Project management
The Tenant API has three mutations for managing the lifecycle of a project: createProject, updateProject, and setProjectSecret. In day-to-day work most teams reach for the Contember CLI instead — contember project create, contember deploy, and friends wrap these mutations with schema migrations, validation, and deploy-token handling. The GraphQL surface documented here is what those commands ultimately call, and what you'd use directly when scripting tenant provisioning or building a custom admin.
All three mutations require global tenant permissions (SUPER_ADMIN by default; extendable via Tenant ACL) and are recorded in the audit log.
Creating a project
mutation {
createProject(
projectSlug: "my-blog",
name: "My Blog",
config: { /* project-level config blob, optional */ },
secrets: [
{ key: "s3.accessKey", value: "AKIA…" },
{ key: "s3.secretKey", value: "…" }
],
options: {
noDeployToken: false,
deployTokenHash: null # supply a sha256 hex if you want to pre-set the deploy token
}
) {
ok
error { code developerMessage }
result {
deployerApiKey { id token }
}
}
}
| Arg | Notes |
|---|---|
projectSlug | Required. Unique identifier (URL-safe). |
name | Optional. Display name; defaults to projectSlug when omitted. |
config | Optional JSON blob — project-level configuration consumed by the engine and plugins. |
secrets | Optional list of {key, value} pairs, stored encrypted at rest via the tenant's Providers keychain. |
options.deployTokenHash | Optional. SHA-256 hex of the deploy token you want to use. When omitted, the engine generates a new token and returns it in result.deployerApiKey.token. |
options.noDeployToken | Set to true to skip deploy-token creation entirely. |
The deprecated top-level deployTokenHash argument is still accepted but options.deployTokenHash is preferred for new code.
Errors:
| Code | Cause |
|---|---|
ALREADY_EXISTS | A project with that projectSlug already exists. |
INIT_ERROR | The schema or stage initialization failed; check the engine logs. |
When the caller is not SUPER_ADMIN, the resulting project gets the caller's identity wired in as its owner so they keep PROJECT_ADMIN membership without an explicit invite step.

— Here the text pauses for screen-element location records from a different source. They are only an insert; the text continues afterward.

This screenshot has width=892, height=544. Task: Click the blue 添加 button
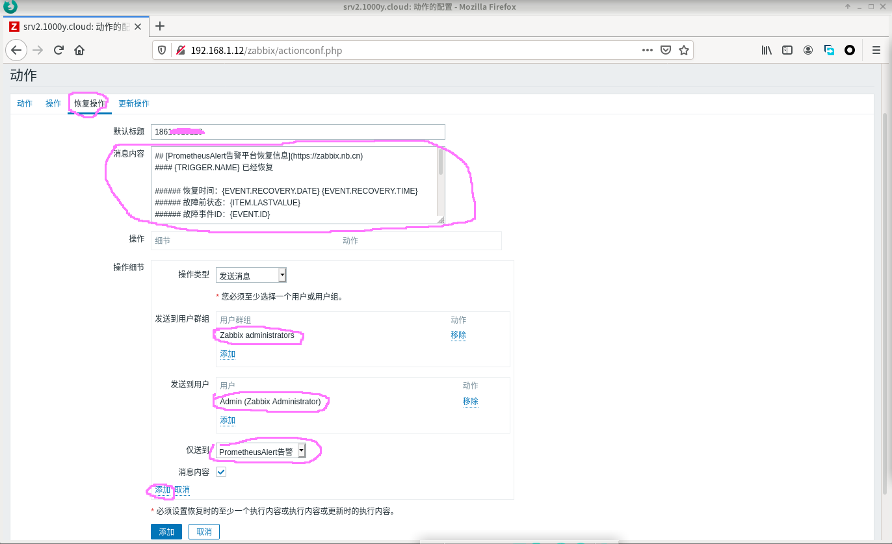pos(166,532)
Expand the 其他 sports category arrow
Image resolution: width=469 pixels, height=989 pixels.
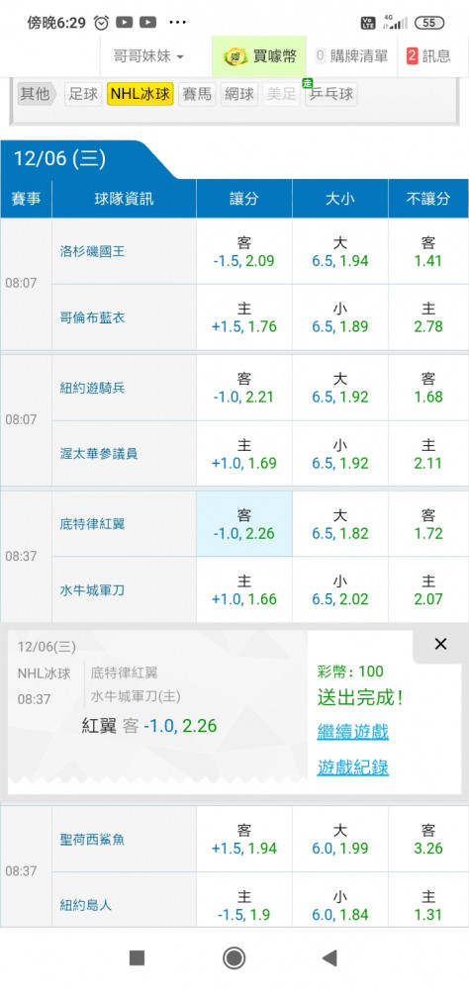[x=37, y=95]
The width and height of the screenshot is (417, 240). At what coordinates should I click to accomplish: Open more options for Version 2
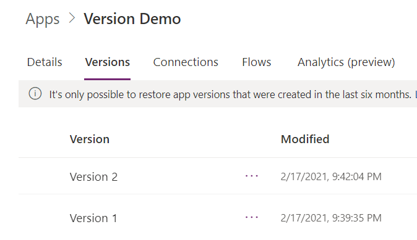[x=252, y=176]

Audit: written as project_create with event_data {slug, name, secretKeys} — only the names of the secrets are logged, never the values.
Updating a project
Use updateProject to change the display name or replace/merge the config blob.
mutation {
updateProject(
projectSlug: "my-blog",
name: "My Personal Blog",
config: { foo: "bar" },
mergeConfig: true
) {
ok
error { code developerMessage }
}
}
| Arg | Notes |
|---|---|
projectSlug | Required. Which project to update. |
name | Optional. New display name. |
config | Optional JSON. With mergeConfig: true, the patch is deep-merged into the existing config; with mergeConfig: false (the default) the existing config is replaced wholesale. |
mergeConfig | Optional. Defaults to false (replace). |
Errors:
| Code | Cause |
|---|---|
PROJECT_NOT_FOUND | No project with that slug. |
Audit: project_update with event_data carrying the slug, a {before, after} snapshot when the name changed, and {configChanged: true, mergeConfig} when the config was touched. The config payload itself is not stored.
Managing project secrets
setProjectSecret upserts a single key in the project's secret store. Values are encrypted at rest.
mutation {
setProjectSecret(
projectSlug: "my-blog",
key: "s3.secretKey",
value: "new-secret-value"
) {
ok
error { code developerMessage }
}
}
| Arg | Notes |
|---|---|
projectSlug | Required. |
key | Required. The secret's name. |
value | Required. The new value. Cannot be read back via the API — only consumers running inside the engine (plugins, S3 module, …) decrypt it. |
Errors:
| Code | Cause |
|---|---|
PROJECT_NOT_FOUND | No project with that slug. |
Audit: project_secret_change with event_data {slug, key} — never the value.
There is no removeProjectSecret mutation. To clear a secret, call setProjectSecret with an empty string.
Reading projects
The companion queries are:
projects— every project the caller has any membership on.projectBySlug(slug)— a single project's metadata, including its roles and (with the right permission) its members.
query {
projects {
id slug name
}
}
These are read-side counterparts; they don't carry any of the secret-bearing fields.
When to use the CLI instead
The Tenant API operates only on the tenant layer — slug, config blob, secrets, deploy token. It does not run the system migrations that bring a new project's content schema to life. A bare createProject produces a tenant entry but no usable content stages until you also push a schema migration. The CLI's contember deploy command wraps both steps; if you call createProject from your own code, you'll typically follow it with a system-API migration execute against the new project's slug.